[DATA TO USE]
----------
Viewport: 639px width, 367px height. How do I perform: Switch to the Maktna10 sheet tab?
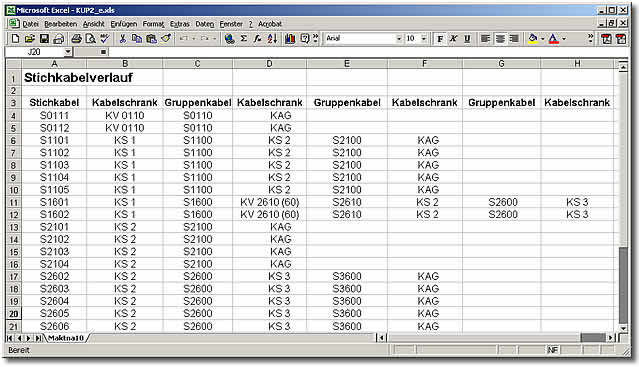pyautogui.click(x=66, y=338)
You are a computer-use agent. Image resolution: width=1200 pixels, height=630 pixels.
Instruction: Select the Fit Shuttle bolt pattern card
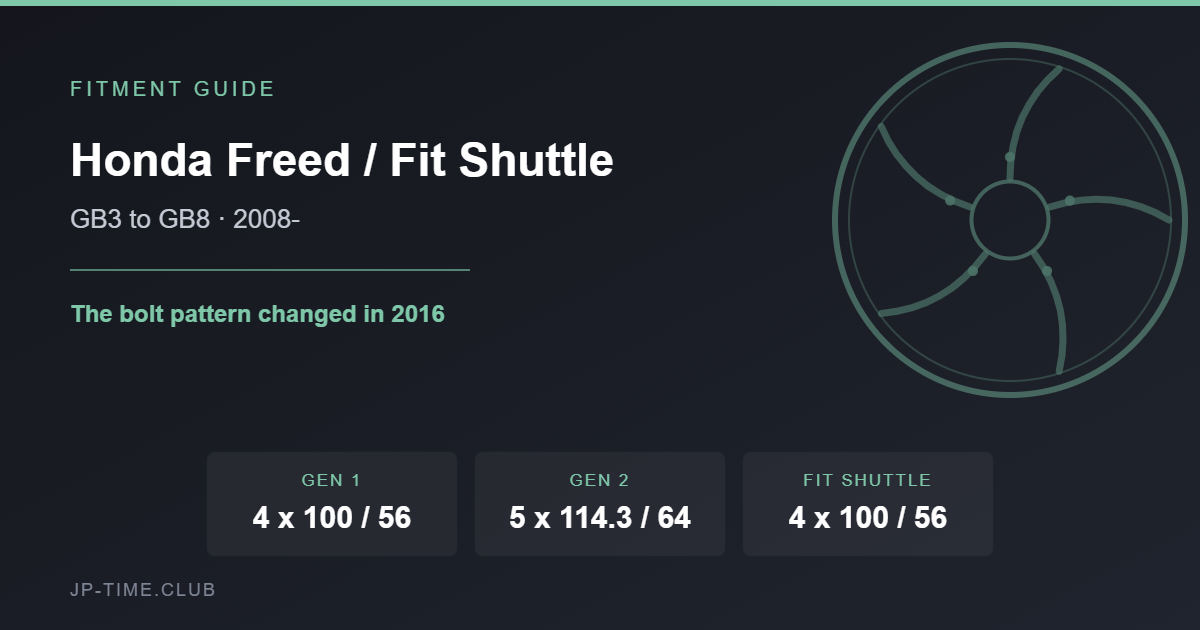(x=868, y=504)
----------
[ACTIVITY]
Leaving pictures aside, give again word for word each line from the one with "Instruction: Select the" to the final line of the entries.

[RESPONSE TO THIS EXERCISE]
Instruction: Select the Fit Shuttle bolt pattern card
(x=868, y=504)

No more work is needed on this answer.